SELECTED PASSAGE |
──────
This essay is dedicated to Lisa Anderson, woman-wonder of ocean in real time, our time
(Bitchilicious) Introduction (01-04)
Theory Is A Tattoo (05-09)
Sensuous Loss, Resinous Longing (10-19)
Babes in Swordland (20-25)
In the Mirror the Poem Doesn't Show (26-31)
"Your mother's legacy and your sister's cause" (32-37)
For Whom the Strap-on Tolls (38-39)
Extreme Paradise (40-00)
Women Who Love Women-Created-by-Men Too Much
Gabrielle had a thang for Xena, too
(MANY HAPPY RETURNS)
 By now most of us are aware that Xena has not died entirely. She revived both spiritually and iconically in the form of one Wilhelmina "Billie" Chambers, that most bitchilicious police lieutenant from the TV series Fastlane. Series co-creator McG remains a whiz in presenting us with another combat-ready brunette with a dark past. Fastlane is special criminal investigative law and disorder fantasy, y'all. But now this series too has ended and, not unlike Xena, Billie arrived at a most difficult place at the end of the last episode. "Never send a man to do a woman's work," says one of the bad guys, actually a woman, in that film directed by McG, Charlie's Angels. The work of certain women heroines, created by men, seems to revolve around suffering.
 Television fantasy, at its finest, illustrates what I call the "lexicon of affection". Fantasy, that most powerful realm of dream logic and daily wonder, often focuses on very real relationship issues, sometimes expanding our notion of where relationship may lead. Xena: Warrior Princess provides an excellent example of this in its portrayal of that relationship between the two lead characters, Xena and Gabrielle. Their bond is the centerpiece of the series. When this bond ends, with Xena's death in the series finale, the story is over.
 On the other hand, Fastlane began as a show of fugitive affection, where connection and caring were shown in true hit-and-run fashion. Yet further into the season, Deaq and Van's friendship became visibly more important. Additionally, each of these men has had a least one episode devoted to that all-important relationship between father and son.
 Overall however this is not a treatise about relationships, suffering, or even about cult media theory. It is more likely a reflection expressing, hopefully, my own affection for the Xena: Warrior Princess series.
──────
DATA SECTION |
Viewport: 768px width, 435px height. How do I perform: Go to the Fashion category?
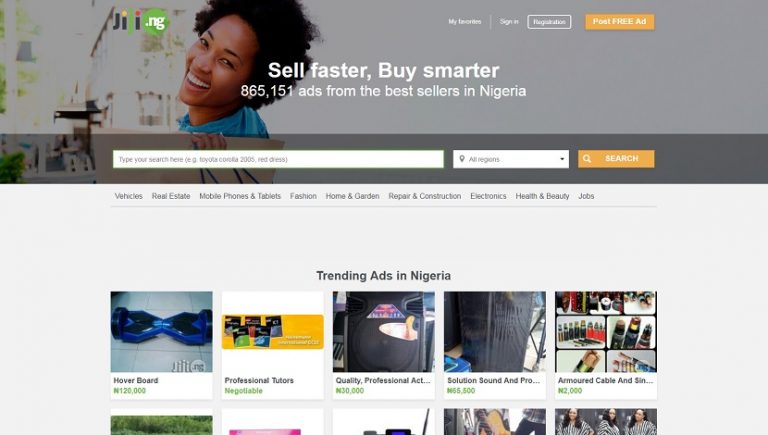[303, 196]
──────
WHAT YOU NEED TO DO |
1. Summarize the essay introduction on Xena and Fastlane in two sentences.
2. In the essay introduction on Xena and Fastlane, list every section title that is followed by a number range in parentheses.

EXPECTED ANSWERS |
1. The essay argues that Xena lived on in the figure of Billie Chambers from the TV series Fastlane, whose heroine also arrived at a most difficult place when her series ended. It holds that television fantasy illustrates a "lexicon of affection," as in the bond between Xena and Gabrielle and the growing friendship between Deaq and Van, and it describes itself as a reflection of the author's affection for Xena: Warrior Princess rather than a treatise.

2.
- (Bitchilicious) Introduction
- Theory Is A Tattoo
- Sensuous Loss, Resinous Longing
- Babes in Swordland
- In the Mirror the Poem Doesn't Show
- "Your mother's legacy and your sister's cause"
- For Whom the Strap-on Tolls
- Extreme Paradise